Greetings from the offices of Bad Advice for Writers!
We here at BAW strive every day to offer you, a writer, the very best bad advice we can, in easy-to-digest lumps of excellent terribleness. Whether you're planning a novel, a screenplay, a short story, or a letter to your mother, if it's fiction we're here for you!
Let's get going!
ADVICE #1: Begin sentences with the ending of the previous sentence as a way to deliver exposition
We all hate exposition here at Bad Advice, but agree that it's usually necessary if we want characters to have had a life of some kind prior to our writing about them. (Note: yes we do.)
Sometimes the best way to deliver exposition is to drop all of it into the story as soon as possible in large piles, just like the "previously on..." bits that open up television shows. Readers will find this incredibly convenient and not at all distracting and awkward.
For a great way to sneak it in without being too obvious, try repeating the point of the first sentence at the beginning of the next sentence, to really nail down those details in the reader's mind. We call The Staircase of Exposition.
Example:
She went into the bathroom. The bathroom where her mother killed herself. She killed herself because of him. And he was on his way over to the house. The house where her mother killed herself.
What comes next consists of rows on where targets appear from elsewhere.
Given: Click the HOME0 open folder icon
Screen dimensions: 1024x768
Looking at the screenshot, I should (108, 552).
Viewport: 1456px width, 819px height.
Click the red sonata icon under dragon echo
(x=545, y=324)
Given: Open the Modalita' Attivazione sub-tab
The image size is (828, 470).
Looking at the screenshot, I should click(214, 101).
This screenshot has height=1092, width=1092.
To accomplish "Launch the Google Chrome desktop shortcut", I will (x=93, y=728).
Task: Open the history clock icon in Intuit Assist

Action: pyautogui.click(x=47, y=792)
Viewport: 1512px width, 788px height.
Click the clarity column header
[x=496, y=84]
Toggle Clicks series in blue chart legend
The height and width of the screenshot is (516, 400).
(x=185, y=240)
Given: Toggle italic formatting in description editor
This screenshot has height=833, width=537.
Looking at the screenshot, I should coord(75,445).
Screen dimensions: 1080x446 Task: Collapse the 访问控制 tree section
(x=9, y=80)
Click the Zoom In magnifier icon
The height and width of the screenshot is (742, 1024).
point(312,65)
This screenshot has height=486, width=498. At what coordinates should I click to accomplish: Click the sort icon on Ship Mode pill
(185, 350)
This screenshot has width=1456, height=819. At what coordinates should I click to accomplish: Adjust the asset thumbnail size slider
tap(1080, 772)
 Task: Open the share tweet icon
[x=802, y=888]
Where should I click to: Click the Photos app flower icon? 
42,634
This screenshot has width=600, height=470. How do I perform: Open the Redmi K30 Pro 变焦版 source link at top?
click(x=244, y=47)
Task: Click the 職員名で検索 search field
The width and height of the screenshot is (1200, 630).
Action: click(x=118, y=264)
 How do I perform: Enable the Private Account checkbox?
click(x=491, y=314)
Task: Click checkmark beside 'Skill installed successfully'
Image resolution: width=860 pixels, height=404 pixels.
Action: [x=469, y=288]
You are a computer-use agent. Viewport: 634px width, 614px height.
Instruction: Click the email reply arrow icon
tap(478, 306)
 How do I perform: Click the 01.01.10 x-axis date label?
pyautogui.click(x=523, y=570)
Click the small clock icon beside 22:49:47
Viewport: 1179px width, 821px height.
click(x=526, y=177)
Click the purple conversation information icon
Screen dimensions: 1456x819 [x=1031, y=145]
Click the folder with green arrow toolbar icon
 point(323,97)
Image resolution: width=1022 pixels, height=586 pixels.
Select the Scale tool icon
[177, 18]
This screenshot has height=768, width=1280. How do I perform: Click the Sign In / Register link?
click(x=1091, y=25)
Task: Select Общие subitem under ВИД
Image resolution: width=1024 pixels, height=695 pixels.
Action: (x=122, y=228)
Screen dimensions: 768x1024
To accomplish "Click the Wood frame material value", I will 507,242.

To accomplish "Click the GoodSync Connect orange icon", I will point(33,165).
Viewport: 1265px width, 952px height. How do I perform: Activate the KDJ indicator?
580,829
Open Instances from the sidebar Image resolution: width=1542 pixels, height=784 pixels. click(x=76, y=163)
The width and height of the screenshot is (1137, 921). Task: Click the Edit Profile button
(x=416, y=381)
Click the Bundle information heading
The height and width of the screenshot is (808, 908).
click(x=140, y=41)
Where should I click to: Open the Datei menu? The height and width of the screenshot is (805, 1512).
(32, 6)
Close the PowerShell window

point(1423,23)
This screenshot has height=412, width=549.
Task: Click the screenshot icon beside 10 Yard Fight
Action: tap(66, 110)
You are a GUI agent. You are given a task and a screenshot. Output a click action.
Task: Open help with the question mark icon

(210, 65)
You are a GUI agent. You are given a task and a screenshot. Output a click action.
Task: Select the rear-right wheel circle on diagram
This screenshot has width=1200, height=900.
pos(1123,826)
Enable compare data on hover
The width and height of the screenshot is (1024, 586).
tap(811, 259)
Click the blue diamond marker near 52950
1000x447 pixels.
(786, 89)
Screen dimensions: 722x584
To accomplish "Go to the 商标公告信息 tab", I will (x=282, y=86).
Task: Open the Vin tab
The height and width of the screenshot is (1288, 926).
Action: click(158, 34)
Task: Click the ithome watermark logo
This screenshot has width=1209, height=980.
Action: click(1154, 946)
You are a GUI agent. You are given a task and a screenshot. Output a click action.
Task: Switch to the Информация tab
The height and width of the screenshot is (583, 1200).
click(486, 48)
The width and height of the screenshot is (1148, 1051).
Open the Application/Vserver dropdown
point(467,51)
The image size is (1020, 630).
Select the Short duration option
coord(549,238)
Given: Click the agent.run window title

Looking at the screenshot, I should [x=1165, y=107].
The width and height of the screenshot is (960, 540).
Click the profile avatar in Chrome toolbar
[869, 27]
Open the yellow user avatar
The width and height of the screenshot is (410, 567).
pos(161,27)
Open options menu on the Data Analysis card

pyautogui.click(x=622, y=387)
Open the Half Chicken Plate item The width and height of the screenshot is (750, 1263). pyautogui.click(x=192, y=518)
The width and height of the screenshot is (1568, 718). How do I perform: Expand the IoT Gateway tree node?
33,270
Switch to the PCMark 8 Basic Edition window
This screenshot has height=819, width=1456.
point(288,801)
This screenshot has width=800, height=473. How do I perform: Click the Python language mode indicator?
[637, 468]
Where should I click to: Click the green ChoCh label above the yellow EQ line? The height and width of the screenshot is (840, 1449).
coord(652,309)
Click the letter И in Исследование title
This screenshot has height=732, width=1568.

In the bathroom.
See how story leads the reader, like a small mentally challenged dog, down the staircase?
This method also creates a dramatic tension in the reader, who will read this and think "I, too, wish to kill myself."
Advice #2: Differentiate character dialogue by giving characters different names
If you're a male author, you may have found it difficult to write dialogue for female characters, because manhood, testosterone, blah blah something.
Good news! It's okay if all of your dialogue sounds exactly the same as long as you tell the reader who's speaking, all the time! Proper use of dialogue tags means one of them could be a robot! It doesn't matter!
Also, here are two solutions to the male-female dialogue problem that have proven success:
Solution #1: Write the female characters as if they were men, and cast women actors to play the roles. Not writing a script? No problem! Do the same thing only cast them as women in your mind! This is known as The Sorkin Technique.
Solution #2: Write the female characters as if they were children who relied on the male characters for guidance and support and to tell them when they are being wrong and confused and silly. Powerful men with adoring women orbiting them is just like real life. Interestingly, this is also known as The Sorkin Technique.
Advice #3: Never say "said"
When writing dialogue tags, you absolutely don't want to use "said," as in the following example:
"This is the most boring thing ever," he said.
What you want to do is direct the reader's attention as far away as possible from the dialogue. You don't want them to even care exactly who is saying the thing they aren't paying attention to. They should spend all their time reading a description of how it was uttered. Make sure the reader knows how big your vocabulary is, or, how big the vocabulary of your thesaurus is!
Examples:
"Nobody will care what I say here," he excoriated.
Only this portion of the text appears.